About this task
Begin at the line with "At what coordinates should I click to accomplish: Like" and write out every line after it, exactly, through the last line below, adding nothing.
************
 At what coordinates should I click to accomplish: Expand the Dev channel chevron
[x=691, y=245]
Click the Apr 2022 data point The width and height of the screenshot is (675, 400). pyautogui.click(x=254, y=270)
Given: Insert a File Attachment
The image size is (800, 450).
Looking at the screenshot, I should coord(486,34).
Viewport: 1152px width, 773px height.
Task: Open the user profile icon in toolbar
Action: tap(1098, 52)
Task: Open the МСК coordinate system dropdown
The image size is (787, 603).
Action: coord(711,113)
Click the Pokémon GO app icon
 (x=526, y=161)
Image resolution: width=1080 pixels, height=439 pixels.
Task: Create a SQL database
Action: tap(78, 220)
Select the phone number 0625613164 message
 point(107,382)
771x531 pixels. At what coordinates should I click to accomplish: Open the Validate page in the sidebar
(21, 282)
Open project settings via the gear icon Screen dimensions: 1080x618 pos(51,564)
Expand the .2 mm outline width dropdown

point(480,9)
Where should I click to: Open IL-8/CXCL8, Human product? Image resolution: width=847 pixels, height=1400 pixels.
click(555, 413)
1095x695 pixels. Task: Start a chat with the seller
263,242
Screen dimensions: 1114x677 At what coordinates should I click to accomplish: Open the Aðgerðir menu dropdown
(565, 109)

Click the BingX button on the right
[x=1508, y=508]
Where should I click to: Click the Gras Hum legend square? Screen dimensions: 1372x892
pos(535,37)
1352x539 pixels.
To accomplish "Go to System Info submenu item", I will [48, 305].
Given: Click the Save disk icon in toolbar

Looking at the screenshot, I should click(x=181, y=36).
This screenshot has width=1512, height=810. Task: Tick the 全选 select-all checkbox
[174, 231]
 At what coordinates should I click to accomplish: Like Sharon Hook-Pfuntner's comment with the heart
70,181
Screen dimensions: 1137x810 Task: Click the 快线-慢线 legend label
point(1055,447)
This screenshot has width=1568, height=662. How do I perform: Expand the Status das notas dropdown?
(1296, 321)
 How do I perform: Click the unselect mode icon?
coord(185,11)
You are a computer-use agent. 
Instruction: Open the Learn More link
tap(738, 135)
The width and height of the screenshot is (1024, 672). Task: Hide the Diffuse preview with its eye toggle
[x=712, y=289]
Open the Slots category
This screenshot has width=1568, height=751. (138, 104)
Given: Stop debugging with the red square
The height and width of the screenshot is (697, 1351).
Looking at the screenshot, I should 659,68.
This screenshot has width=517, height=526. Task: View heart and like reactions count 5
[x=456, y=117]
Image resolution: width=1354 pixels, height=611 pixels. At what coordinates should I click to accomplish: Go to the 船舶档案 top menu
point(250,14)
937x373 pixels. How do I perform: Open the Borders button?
************
Completed task
 At what coordinates should I click to accomplish: Like Sharon Hook-Pfuntner's comment with the heart
70,181
Screen dimensions: 1137x810 Task: Click the 快线-慢线 legend label
point(1055,447)
This screenshot has width=1568, height=662. How do I perform: Expand the Status das notas dropdown?
(1296, 321)
 How do I perform: Click the unselect mode icon?
coord(185,11)
You are a computer-use agent. 
Instruction: Open the Learn More link
tap(738, 135)
The width and height of the screenshot is (1024, 672). Task: Hide the Diffuse preview with its eye toggle
[x=712, y=289]
Open the Slots category
This screenshot has width=1568, height=751. (138, 104)
Given: Stop debugging with the red square
The height and width of the screenshot is (697, 1351).
Looking at the screenshot, I should 659,68.
This screenshot has width=517, height=526. Task: View heart and like reactions count 5
[x=456, y=117]
Image resolution: width=1354 pixels, height=611 pixels. At what coordinates should I click to accomplish: Go to the 船舶档案 top menu
point(250,14)
937x373 pixels. How do I perform: Open the Borders button?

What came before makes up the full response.